**** The data ****

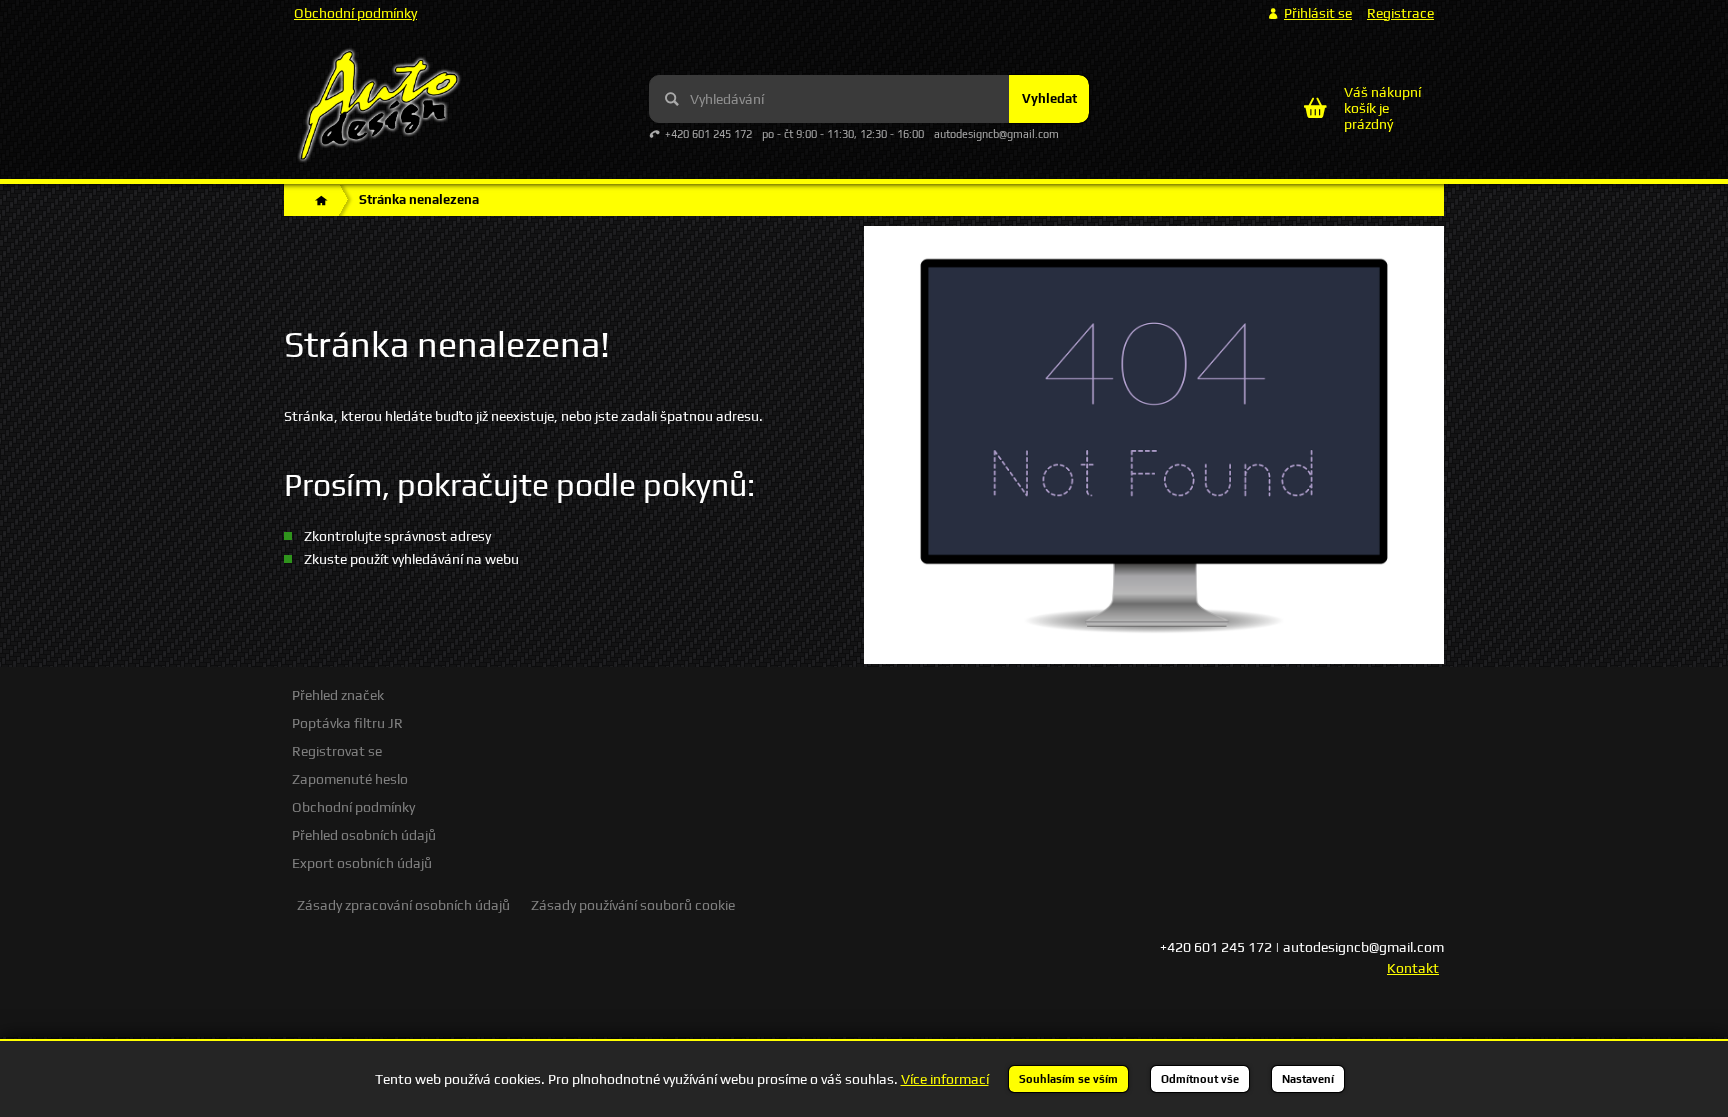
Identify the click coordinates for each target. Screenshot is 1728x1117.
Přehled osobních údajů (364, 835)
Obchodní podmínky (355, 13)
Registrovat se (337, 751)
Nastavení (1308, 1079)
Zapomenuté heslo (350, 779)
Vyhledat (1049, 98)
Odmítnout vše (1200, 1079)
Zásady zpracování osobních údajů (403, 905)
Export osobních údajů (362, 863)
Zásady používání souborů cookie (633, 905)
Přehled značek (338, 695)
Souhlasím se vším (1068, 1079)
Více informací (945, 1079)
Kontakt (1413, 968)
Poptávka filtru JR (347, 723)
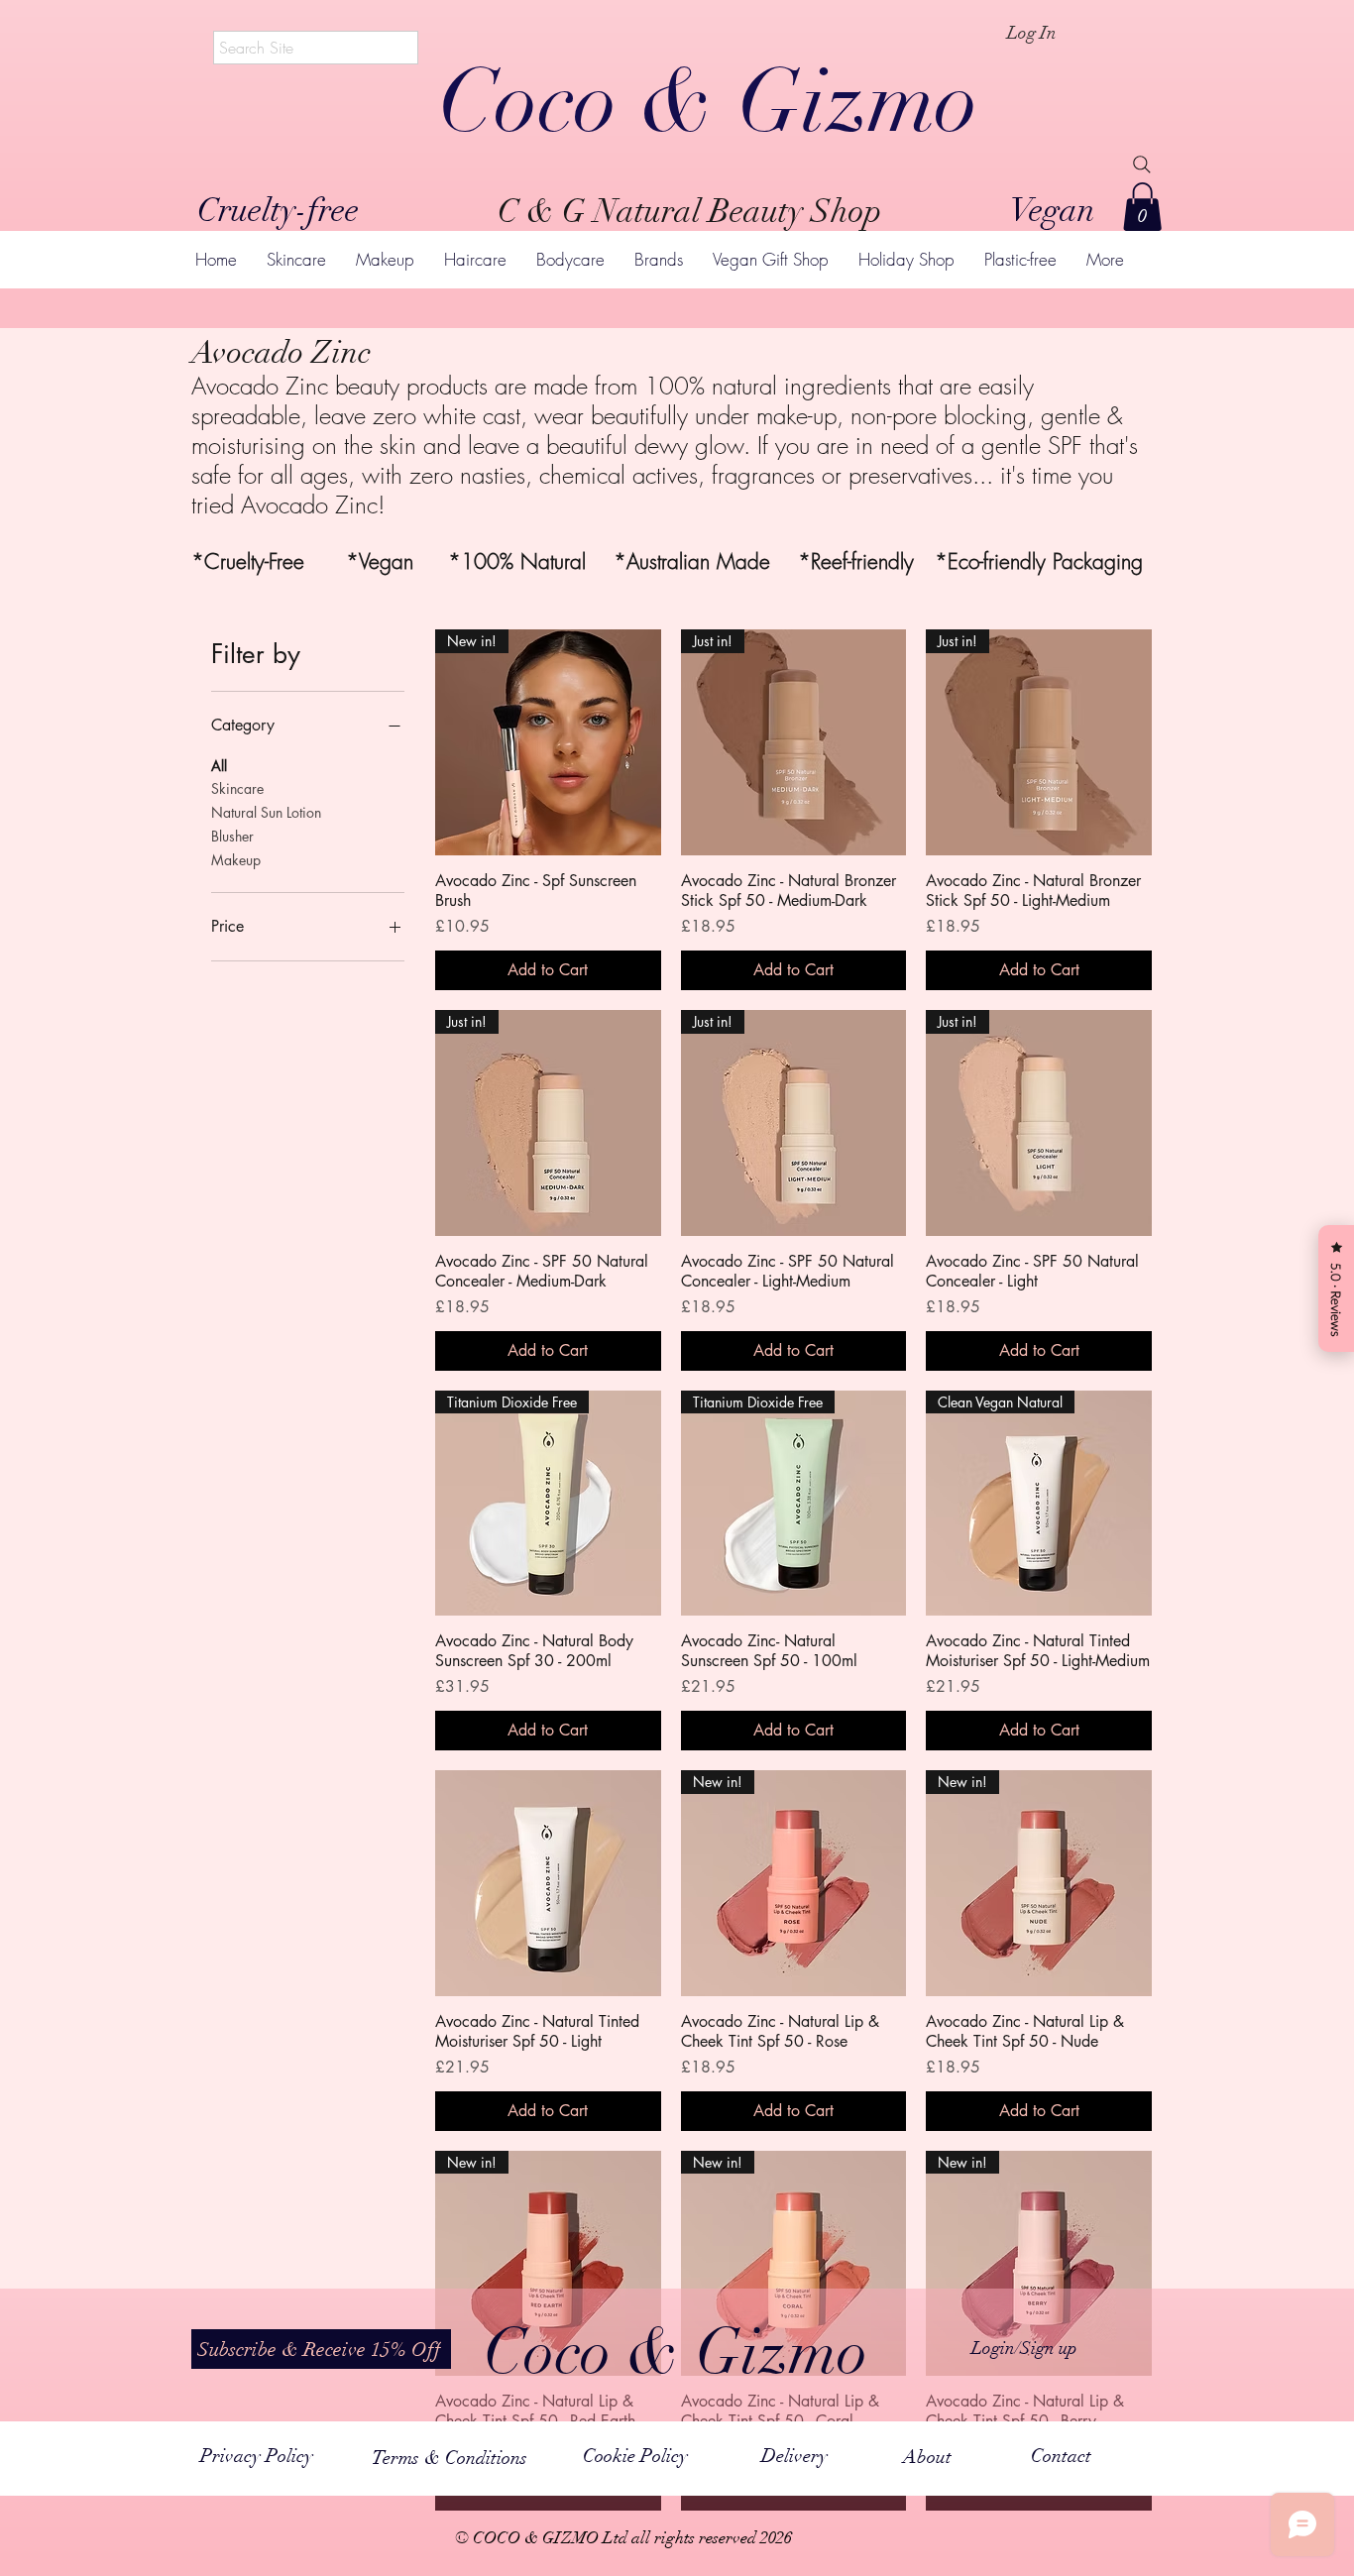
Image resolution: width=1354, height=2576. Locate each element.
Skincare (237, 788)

****

→ To do: Please copy, exactly as written, the lines from the one that contains "Poptávka filtru JR (347, 723)" through the end of the records, both ends included. Do not include the pictures.

→ Written response:
Poptávka filtru JR (347, 723)
Image resolution: width=1354, height=2576. Locate each element.
Skincare (237, 788)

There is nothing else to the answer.